Unless working out and eating right are two of your favorite hobbies, keeping up with both requires diligence and (most importantly) a routine. But what are you supposed to do if constant work travel makes it nearly impossible to keep to a routine?
Develop a plan to help yourself stay fit and healthy while you travel!
In this installment of Up in the Air, we’re talking about how you can create a plan that will help you incorporate a healthy-living routine no matter how often you travel. Let’s do this!
Seek Out Pockets of Nature
One of the toughest parts of constant work travel is the feeling that you primarily live in the stale air of airplanes, hotels, and boardrooms. If you can get away for an hour either before your day begins, during the day, or before you head to sleep, then try to find some nature to break away from the stale air.

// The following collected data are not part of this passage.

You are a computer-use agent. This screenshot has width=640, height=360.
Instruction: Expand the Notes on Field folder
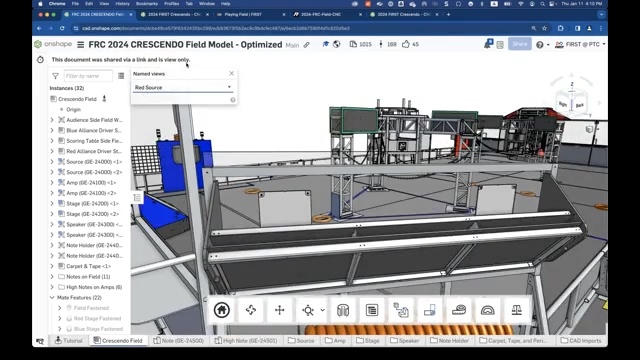tap(52, 277)
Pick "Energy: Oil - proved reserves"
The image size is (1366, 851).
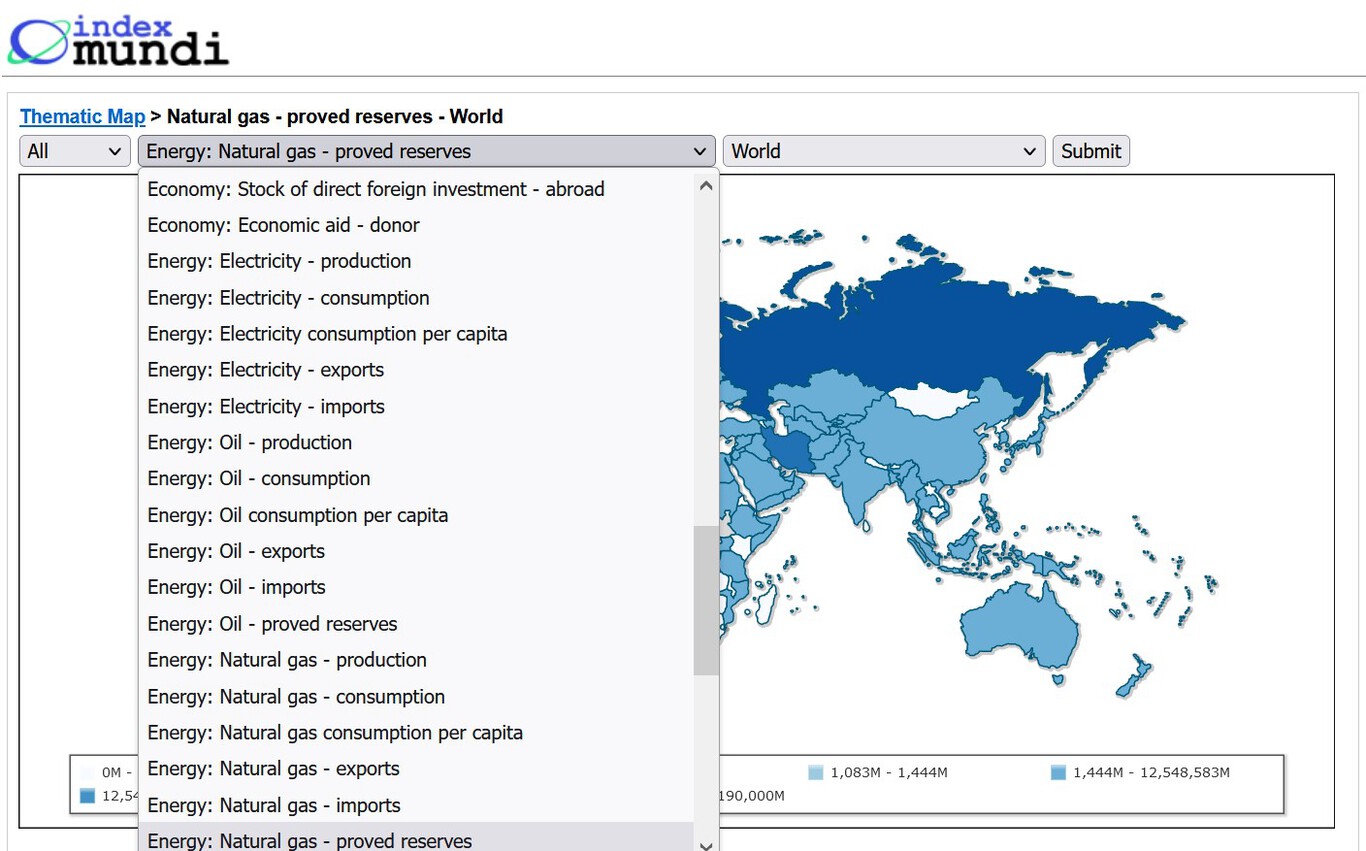(272, 623)
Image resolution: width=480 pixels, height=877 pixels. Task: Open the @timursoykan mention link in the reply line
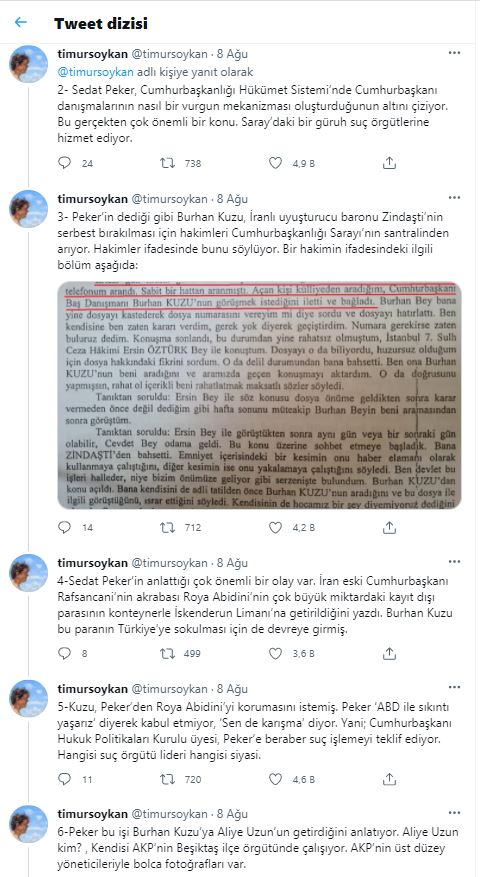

Many large cities around the world develop pocket parks in even the most concrete of areas to help their residents get some greenspace. Search the map on your phone to see if there are any such parks nearby so you can breathe in some much needed fresh air. Remember: we all work better when we take our eyes off the computer once in awhile!
Download Workout Apps So You Can Exercise Anywhere
Even if your hotel room isn’t equipped with a gym, you can easily workout with help from your smartphone. Like yoga? There are yoga apps that will take you through an entire hour-long class (with video!) or even 15 minutes if that’s all you have time for. (My personal favorite is Yoga Studio.)
Prefer other workouts? You can find nearly anything on your smartphone, from barre to pilates to crossfit and more! Some apps will even sync to your calendar, allowing you to keep the same workout routine you had at home (a must for anyone who lacks workout motivation – myself included).
Try to Keep the Same Sleep Schedule You Have at Home
This may be easier said than done, but if it’s possible to maintain the same sleep schedule you have at home, then doing so will help your body deal with the constant environment change. The more you can replicate your normal life, the less toll frequent travel will have on you.
This may sometimes mean getting a bit less sleep than you usual (especially if a work dinner turns into drinks), but maintaining your morning routine the next day will help you feel focused and ready for the day ahead, even if you are a little sleepy.
Create a “Menu” and Stick to It
While it may be tempting to indulge on things you wouldn’t eat at home (room service anyone??), doing so will only make you feel worse in the end. During frequent travel, your body needs the foods it’s used to getting. For example, if you overload on carbs when you wouldn’t at home, those long meetings will feel ten times longer than usual.
That doesn’t mean you shouldn’t explore the interesting new foods at your destination – just make sure you do so in moderation and stick to a format of your home menu. For example, if you always have a protein in the morning, salad in the afternoon, and certain types of snacks during the day, you can still maintain this basic idea while trying your destination’s variations of the meals.
Tip for Everyone: Always Look for Ways to Get the Blood Flowing
Whether it’s taking your meeting for a stroll, using the stairs instead of the elevator, or walking to lunch instead of ordering in, you should always be looking for ways to move. Then take frequent breaks throughout the day to stretch!
Head to the restroom and do some jumping jacks, touch your toes, anything to get your blood flowing. It’s way too easy to sit for an entire day (whether at your desk or shuffling from meeting to meeting) and this type of sedentary lifestyle can be extremely detrimental to your health.
Worried about productivity? Don’t be! You’ll probably find that your focus improves after you’ve gotten your blood flowing. Keep your body on the move as much as you can and your health and concentration will thank you for it. Never let the pressures of the workday distract you from your overall health!